Tuesday, September 22, 2009

Upcoming: "The Fund Boeing Act"

It's funny how you don't hear Rush Limbaugh denouncing these guys:

Going after ACORN may be like shooting fish in a barrel lately -- but jumpy lawmakers used a bazooka to do it last week and may have blown up some of their longtime allies in the process.

The congressional legislation intended to defund ACORN, passed with broad bipartisan support, is written so broadly that it applies to "any organization" that has been charged with breaking federal or state election laws, lobbying disclosure laws, campaign finance laws or filing fraudulent paperwork with any federal or state agency. It also applies to any of the employees, contractors or other folks affiliated with a group charged with any of those things.
...
Rep. Alan Grayson (D-Fla.) picked up on the legislative overreach and asked the Project on Government Oversight (POGO) to sift through its database to find which contractors might be caught in the ACORN net.

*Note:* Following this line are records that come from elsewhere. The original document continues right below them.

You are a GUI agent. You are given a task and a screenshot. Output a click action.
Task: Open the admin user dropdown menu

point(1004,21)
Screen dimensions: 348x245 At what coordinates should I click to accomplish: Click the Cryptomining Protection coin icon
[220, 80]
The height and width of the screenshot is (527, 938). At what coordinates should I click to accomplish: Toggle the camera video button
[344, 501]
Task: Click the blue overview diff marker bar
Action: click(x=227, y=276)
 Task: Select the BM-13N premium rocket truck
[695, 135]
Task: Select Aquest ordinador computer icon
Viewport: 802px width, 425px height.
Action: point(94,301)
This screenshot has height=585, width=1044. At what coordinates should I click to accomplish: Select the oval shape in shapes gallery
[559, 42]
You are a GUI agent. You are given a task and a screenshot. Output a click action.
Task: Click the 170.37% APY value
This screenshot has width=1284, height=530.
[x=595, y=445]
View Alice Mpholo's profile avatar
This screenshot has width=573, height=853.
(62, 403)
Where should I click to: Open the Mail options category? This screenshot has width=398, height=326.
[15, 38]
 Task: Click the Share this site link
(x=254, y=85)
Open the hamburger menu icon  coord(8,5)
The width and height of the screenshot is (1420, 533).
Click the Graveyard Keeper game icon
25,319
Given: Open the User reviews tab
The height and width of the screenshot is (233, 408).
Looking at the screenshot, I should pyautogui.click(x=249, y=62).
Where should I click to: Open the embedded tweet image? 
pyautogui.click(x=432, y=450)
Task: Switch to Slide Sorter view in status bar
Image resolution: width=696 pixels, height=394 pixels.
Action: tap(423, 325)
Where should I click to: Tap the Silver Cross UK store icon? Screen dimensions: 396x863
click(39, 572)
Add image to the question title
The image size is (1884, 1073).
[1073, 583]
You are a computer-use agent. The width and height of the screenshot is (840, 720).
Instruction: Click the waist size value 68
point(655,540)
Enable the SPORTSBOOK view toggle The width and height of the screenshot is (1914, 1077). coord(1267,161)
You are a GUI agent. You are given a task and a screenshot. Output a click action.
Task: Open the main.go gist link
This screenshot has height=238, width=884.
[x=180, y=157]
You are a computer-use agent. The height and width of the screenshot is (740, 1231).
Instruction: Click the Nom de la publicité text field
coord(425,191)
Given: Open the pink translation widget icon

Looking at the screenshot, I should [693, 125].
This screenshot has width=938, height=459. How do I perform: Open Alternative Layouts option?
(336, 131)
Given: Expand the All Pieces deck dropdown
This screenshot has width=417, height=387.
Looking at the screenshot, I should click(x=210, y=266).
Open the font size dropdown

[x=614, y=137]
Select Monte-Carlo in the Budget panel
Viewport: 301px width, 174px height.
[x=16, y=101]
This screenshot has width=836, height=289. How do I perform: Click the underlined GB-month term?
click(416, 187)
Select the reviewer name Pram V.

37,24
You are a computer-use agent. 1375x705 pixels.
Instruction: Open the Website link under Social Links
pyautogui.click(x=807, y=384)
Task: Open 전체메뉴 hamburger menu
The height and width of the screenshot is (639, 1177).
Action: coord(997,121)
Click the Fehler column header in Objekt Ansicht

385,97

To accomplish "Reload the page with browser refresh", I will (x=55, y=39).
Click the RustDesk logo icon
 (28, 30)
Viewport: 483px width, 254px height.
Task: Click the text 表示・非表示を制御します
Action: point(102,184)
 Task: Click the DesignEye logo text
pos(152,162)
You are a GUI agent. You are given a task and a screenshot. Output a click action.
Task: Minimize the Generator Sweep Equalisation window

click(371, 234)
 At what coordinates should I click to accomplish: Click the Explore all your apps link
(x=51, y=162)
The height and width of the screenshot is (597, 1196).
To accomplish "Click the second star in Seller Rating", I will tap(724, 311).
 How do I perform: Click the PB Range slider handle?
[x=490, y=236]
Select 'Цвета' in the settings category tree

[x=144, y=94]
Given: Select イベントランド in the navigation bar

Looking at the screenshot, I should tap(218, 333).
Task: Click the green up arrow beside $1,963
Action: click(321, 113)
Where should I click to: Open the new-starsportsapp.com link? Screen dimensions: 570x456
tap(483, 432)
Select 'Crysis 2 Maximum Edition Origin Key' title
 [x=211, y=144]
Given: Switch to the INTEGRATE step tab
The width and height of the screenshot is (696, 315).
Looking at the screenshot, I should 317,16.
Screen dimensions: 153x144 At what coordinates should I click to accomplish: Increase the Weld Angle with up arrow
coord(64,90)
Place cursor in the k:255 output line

Lockheed Martin and Northrop Gumman both popped up quickly, with 20 fraud cases between them, and the longer list is a Who's Who of weapons manufacturers and defense contractors.

Whoops: Anti-ACORN Bill Ropes In Defense Contractors, Others Charged With Fraud

This would probably be a good time to disclose that I've worked for one of the companies mentioned, and have worked on contracts that involve several of the companies on the POGO list. The only thing I find surprising about it is that a congressman asked to have it drawn up.

I think it would be hard to find a major government contractor that wasn't guilty of some such infraction. When the prohibition applies to employees, that net is so wide that it could include any company with more employees than they can watch at once. Not surprisingly then, the list includes another former employer of mine, Boeing.

The act's official name is "The Defund ACORN Act". I wonder how long it will be before the "Fund Boeing Act" is passed.

Of course, that's not the only fun we can have with this. As Steve Benen notes:

The next question, of course, is why ACORN's problems with voter-registration materials are extremely important, while Lockheed Martin's and Northrop Gumman's bad habits are not only considered uninteresting -- to conservatives, to lawmakers, to news outlets -- but largely verboten as a topic of conversation.

Caught In The ACORN Net

Sadly, since one news network is owned by General Electric, who are also on that list, I doubt we'll be hearing about this much there. Fox "News" would seem to have no motivation to point this out. I'm thinking that we might not be hearing much about this on television.

Their reaction to this should demonstrate just how nakedly opportunistic, not to mention hypocritical, the Republican campaign against ACORN is, and how broken our broadcast news business has become.